- The Washington Times - Friday, February 21, 2003

WASHINGTON, Feb. 21 (UPI) — Secretary of State Colin Powell left Washington Friday for a visit to Japan and China to discuss the North Korean nuclear standoff.

Powell is scheduled to discuss the North Korean situation with the two regional powers before attending South Korea's presidential inauguration.

The State Department said that during his Feb. 21-25 trip, the secretary will hold discussions with senior officials in the three capitals on "global, regional, and bilateral matters of interest, including Iraq and North Korea."

He is scheduled to arrive in Tokyo on Saturday. The next day he leaves for Beijing for talks with the Chinese officials. On Feb. 24 and 25 he will be Seoul where he also attend the inauguration of Roh Moo-hyun as president of the Republic of Korea.

In an interview to Hong Kong-based Phoenix TV before his departure, Powell spelled out the basic principles of the U.S. policy towards North Korea: The United States will not invade North Korea; direct talks with North Korea is possible but at a later stage, although talks in a multilateral forum would be more productive; and Washington will continue to consult other Asian nations on this issue.

"We'll continue to communicate through various channels to North Korea that the United States has no intention of invading it," Powell assured the communist regime in Pyongyang.

"Ultimately, we know that we will have conversations with North Korea.
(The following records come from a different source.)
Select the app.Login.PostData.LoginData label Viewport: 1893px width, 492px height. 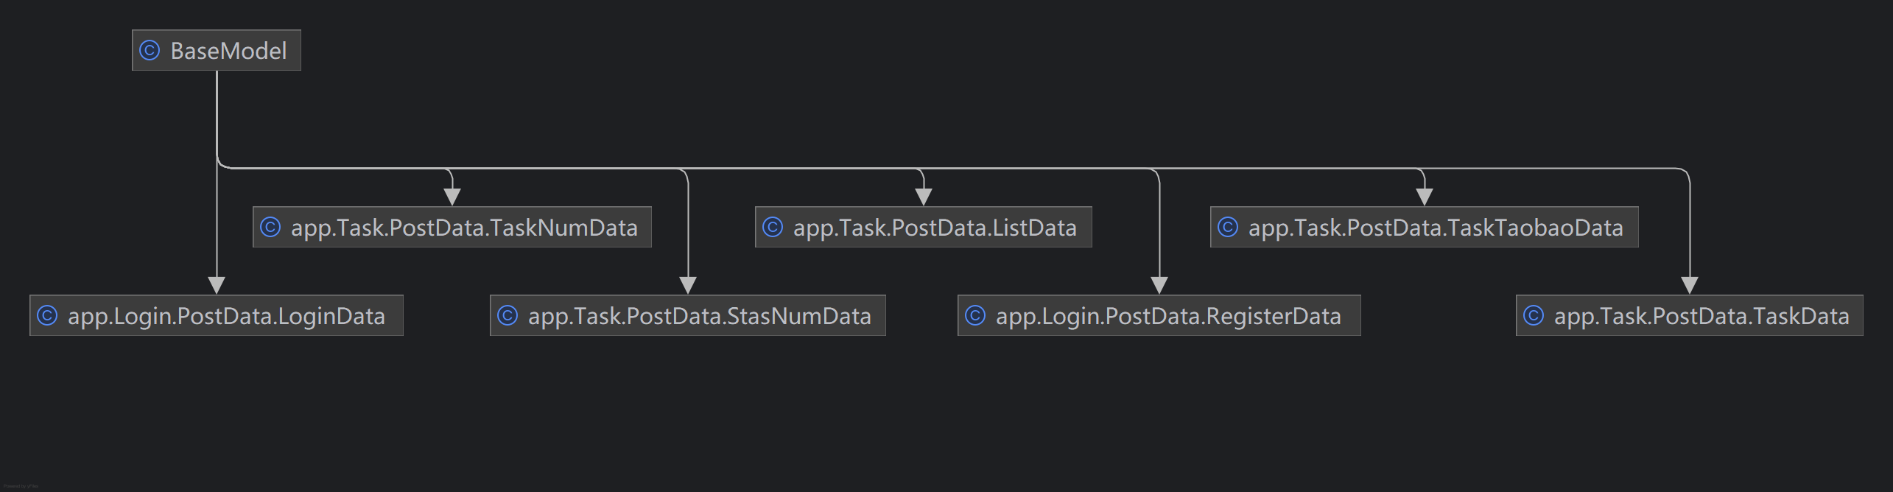pos(226,316)
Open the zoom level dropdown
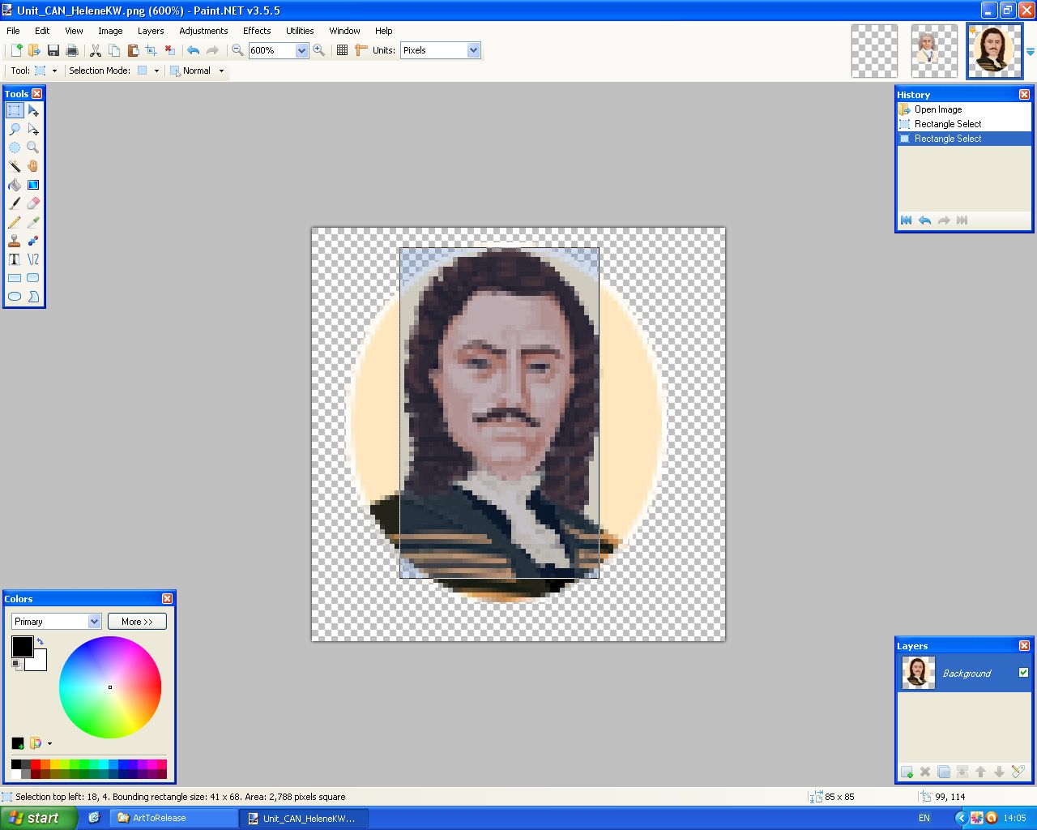The height and width of the screenshot is (830, 1037). pos(301,50)
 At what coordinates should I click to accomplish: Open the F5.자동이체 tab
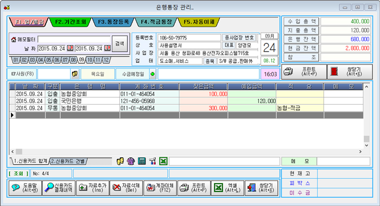pyautogui.click(x=199, y=22)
We believe those conversations would be more effective and would provide a more lasting solution to the problem if they began in a multilateral framework and they included other nations," he added.

North Korea has repeatedly said it wants direct talks with the United States and has urged Washington to sign a non-aggression pact.

North Korea signed a nuclear nonproliferation treaty in 1994 with the United States, South Korea and Japan, but later ousted international observers monitoring its nuclear sites and backed out of the treaty.

In October, the United States reported that North Korea also had admitted to secretly pursuing a nuclear weapons program in violation of the treaty.

Pyongyang denied pursing a nuclear weapons program and said it was using its nuclear plants for energy purposes only.

But in December, North Korea refused to clarify a report by the International Atomic Energy Agency that Pyongyang had an undeclared nuclear enrichment program and later ousted IAEA inspectors.

North Korea withdrew from the nonproliferation treaty soon after IAEA chief Mohammed ElBaradei reported the problems to the agency's board.

Alarmed by these moves, last month Washington invited senior officials from Japan and South Korea to discuss the North Korean situation. The meeting emphasized the need for a peaceful end to the conflict and urged North Korea to abandon its ambitions for nuclear weapons.

The meeting also led to a series of talks between the North Korean U.N. delegation and a former U.S. ambassador to the United Nations, New Mexico Gov. Bill Richardson. These talks, however, also failed to end the deadlock.

On Monday, North Korea warned it was prepared to drop out of the armistice that ended the 1953 Korean War.

The latest move forced U.S. to consult other regional powers on the issue and resulted in Powell's visit to Tokyo and Japan for talks on the conflict before a meeting with the new leadership in South Korea.

Observers believe that once Moo-hyun is inaugurated, Washington may make some serious to end the North Korean impasse.

In his interview to Hong Kong's Phoenix TV Powell said he also planned to discuss the Iraq situation, particularly with China — one of the five veto-wielding permanent members of the U.N. Security Council.

While China also voted for U.N. Resolution 1441, which demands that Iraq rid itself of its alleged weapons of mass destruction, it's not yet clear how would China would now if the United States sought the Security Council's endorsement for a military action against Iraq.

The U.N. Security Council remains divided over the Iraq issue.